虫好きの、虫好きによる、虫好きのための本、ファーブル昆虫記! 100年以上経っても魅力のあせないシリーズから、ファーブルを愛してやまない著者らが名場面をよりぬき!
抱えきれないほどのプレゼントをもらったような調子で語られる、昆虫観察の天国『アルマス』の様子。おおきな設備や道具を使わず、アイデアと工夫によっておこなわれる実験と観察。そこから得られる目を見張るような発見の数々。
読者にやさしく話しかけるような文章で、生き生きとした虫たちの様子と、あふれんばかりのファーブルの好奇心がつづられています。 イラストが切り絵で描かれていることで、虫たちのシルエットは写実的ではあるものの、その質感までは伝わってきません。虫が苦手という人でも、怖さを感じにくくなっています。
著者はNPO日本アンリ・ファーブル会理事長であり、ファーブル昆虫館「虫の詩人の館」館長も務める奥本大三郎さん。そして、自然と人との関わりを写真におさめつづけてきた写真家であり、切り絵作家としても活躍している今森光彦さん。 ファーブルと同じく虫を愛し、そしてファーブルその人を愛する二人の著者が選ぶ名場面は、まさしくファーブル昆虫記の魅力が凝縮されたセレクションです。
とくにみどころなのは、虫たちの本能に関する発見!
卵の袋をおしりの先にくっつけて守る、ナルボンヌコモリグモ。その母グモから卵の袋を取りあげ、代わりにコルクの玉や綿などを与えてやると、それをおしりにくっつけて懸命に守ろうとします。 マツノキョウレツケムシは、前の毛虫がはいた糸をたどって、一列に行進する習性があります。その列を円形にしてやると、全員が前をゆく毛虫の後ろについて進み、なにも食べずに七日間もぐるぐると行進しつづけたといいます。
「虫は本能で決められた行動を、とちゅうで変えることができないらしい。最後まで手順どおりにやらずにはいられないらしい」
ファーブルの虫に対する愛と好奇心が、ファーブルを愛する著者らによって、みずみずしくよみがえる! 昆虫記をまだ読んだことがないという人にはもちろん、読んだことがある人にもおすすめ! あたらしい視点から、ファーブルと虫との関わりを見つめなおすことのできる作品になっています。
(堀井拓馬 小説家)
『ファーブル昆虫記』は、出版されて100年以上たった今でも、世界中の虫好きの人たちから愛されている名著です。
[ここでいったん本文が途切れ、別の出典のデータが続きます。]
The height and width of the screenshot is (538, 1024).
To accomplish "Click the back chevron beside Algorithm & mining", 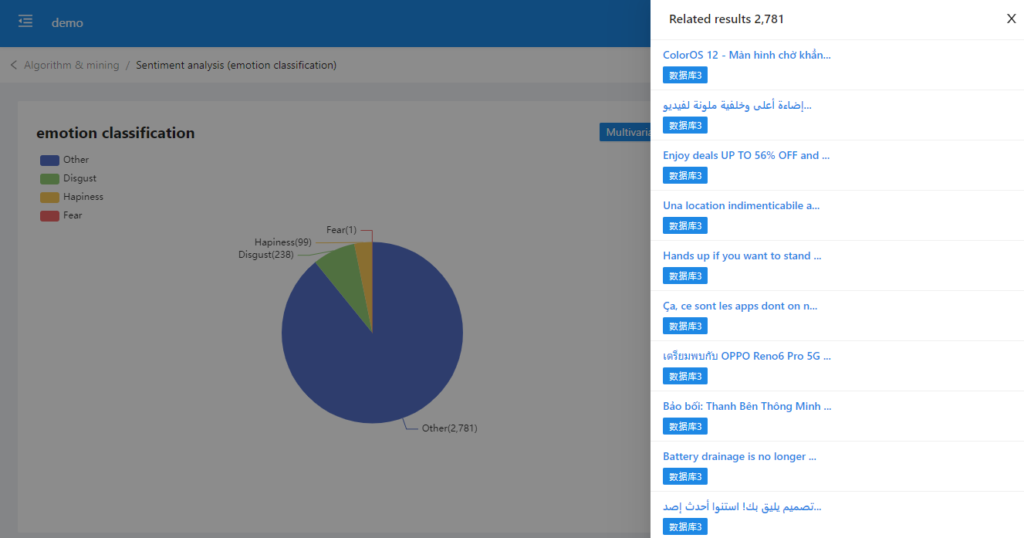I will [14, 65].
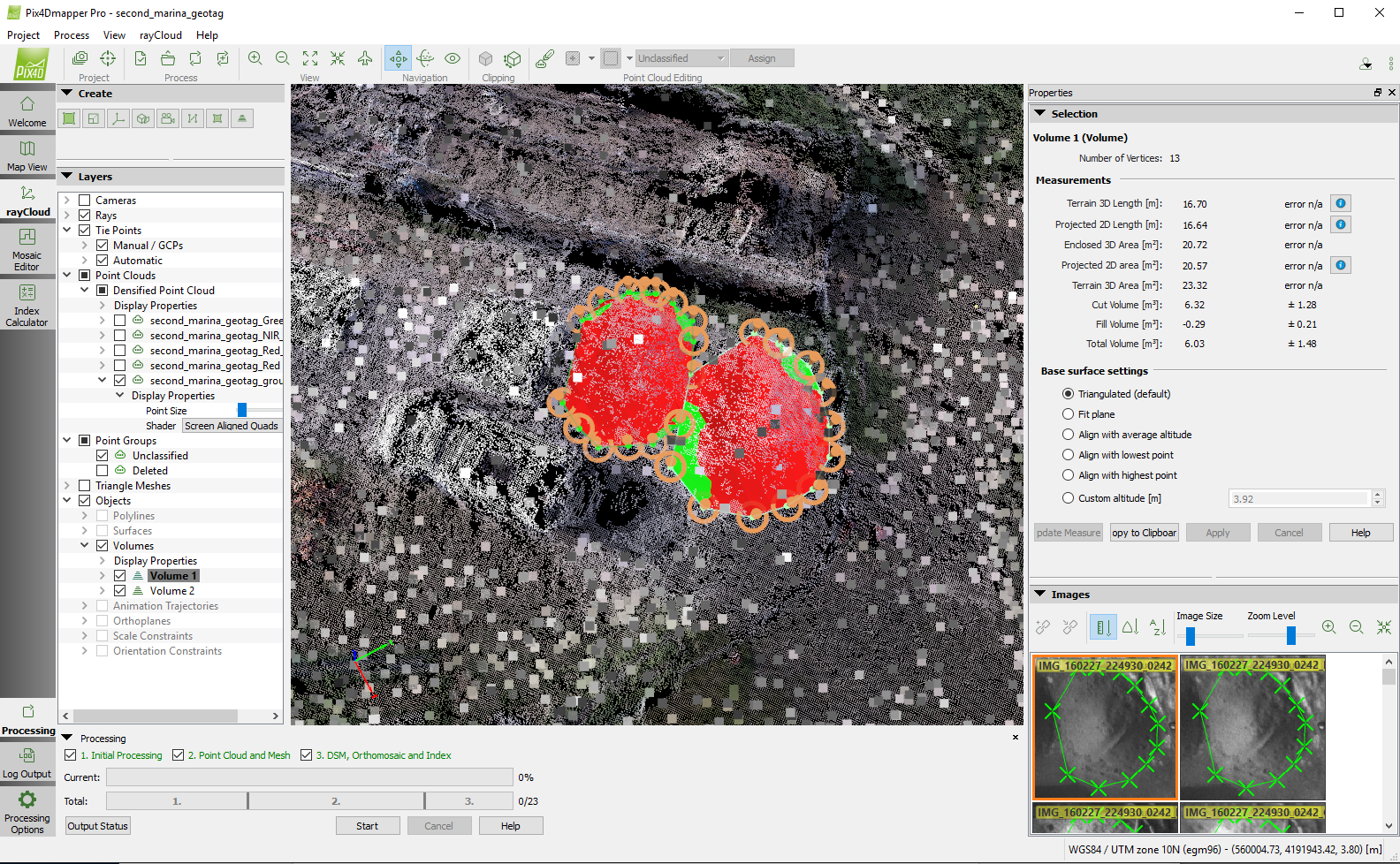
Task: Click the zoom in toolbar icon
Action: 255,58
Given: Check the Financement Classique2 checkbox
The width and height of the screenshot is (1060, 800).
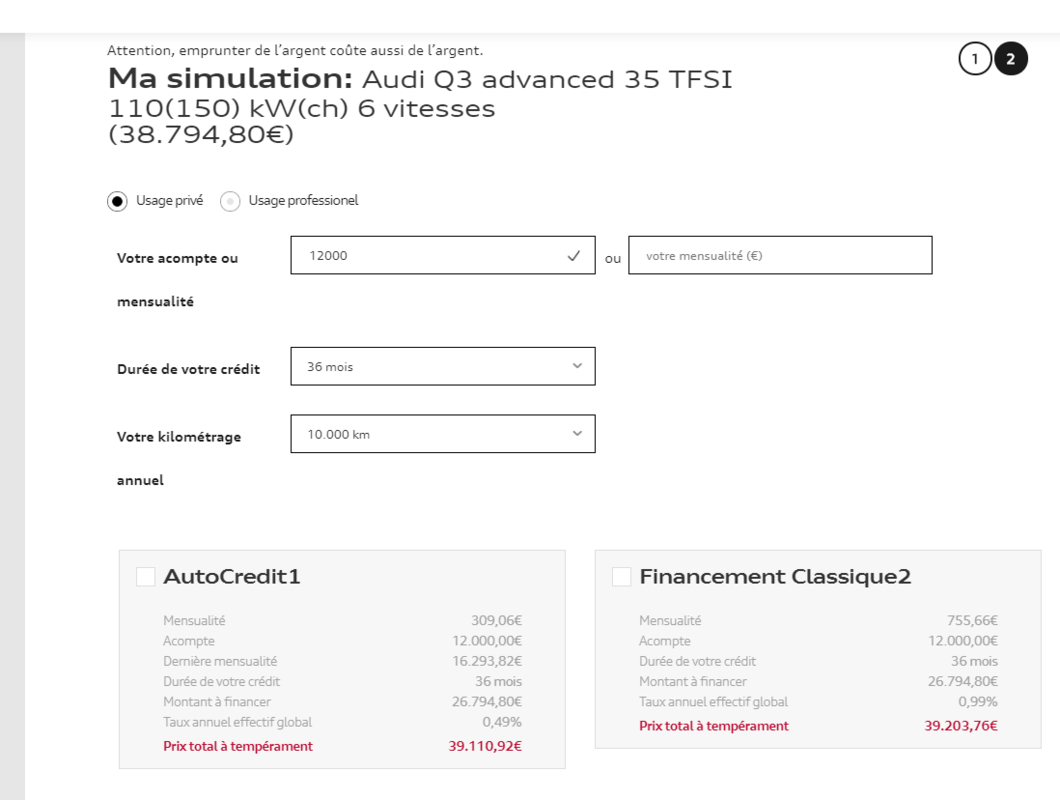Looking at the screenshot, I should tap(622, 576).
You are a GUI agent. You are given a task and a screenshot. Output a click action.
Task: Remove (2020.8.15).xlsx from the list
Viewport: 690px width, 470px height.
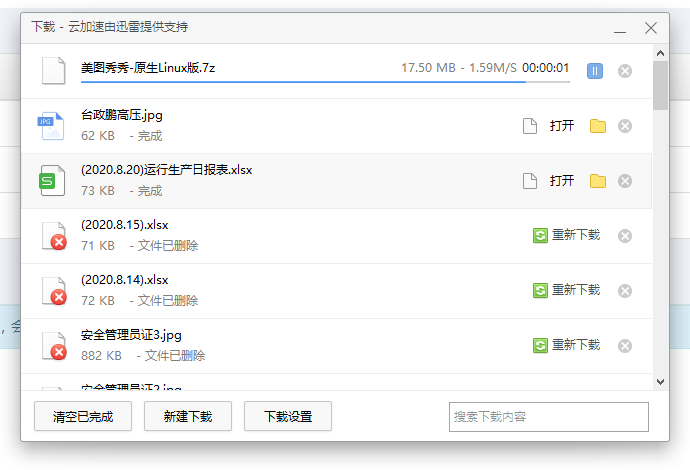coord(624,236)
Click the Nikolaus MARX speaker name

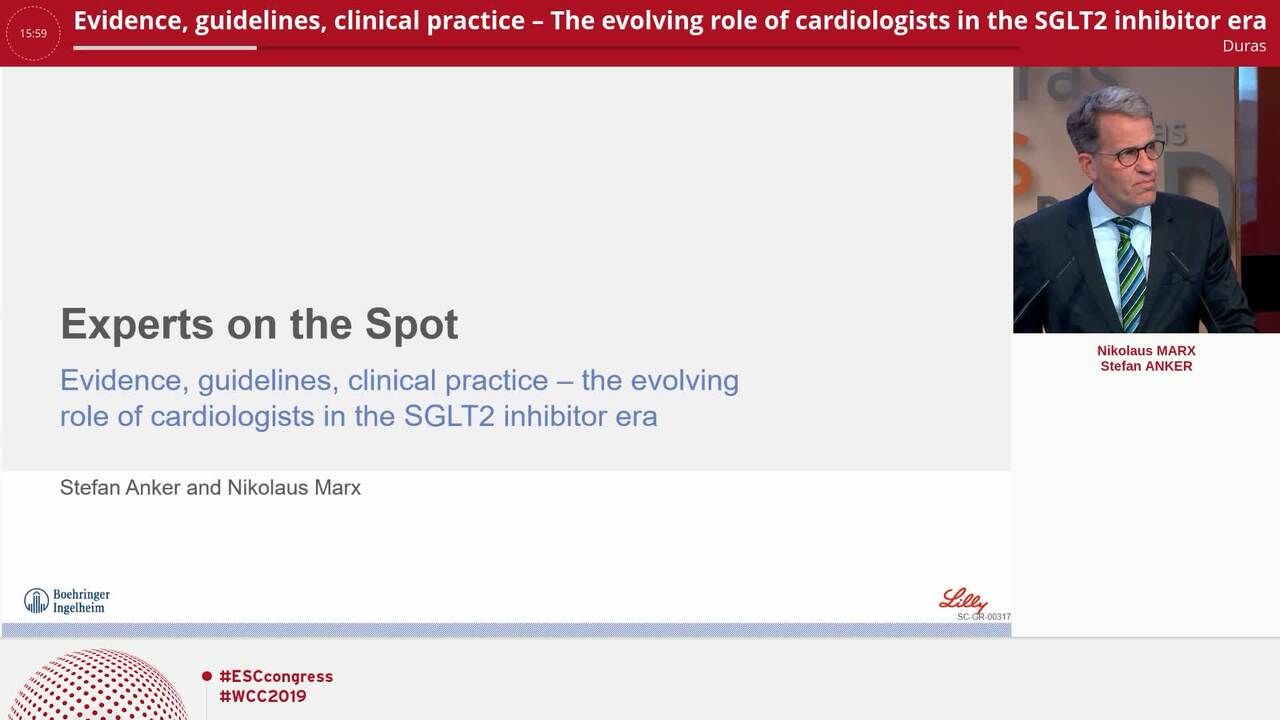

子どもの頃からこの本に魅せられ、ファーブルの生家や、実際に虫を観察した土地までたずねた2人の著者が、全10巻の中から選んだ名場面を、迫力のある切り絵と親しみやすい文章で紹介します。巻末では、登場する昆虫とファーブルの生涯を解説。 「えものを狩るハチ・コブツチスガリ」「麻酔の名手・アラメジガバチ」「植物を見分ける本能・オオモンシロチョウ」「夜の舞踏会・オオクジャクヤママユ」「おわりのない行進・マツノギョウレツケムシ」「すぐれた建築家・トックリバチ」「右ききの演奏家・イナカコオロギ」など16の名場面を紹介した絶好の入門書。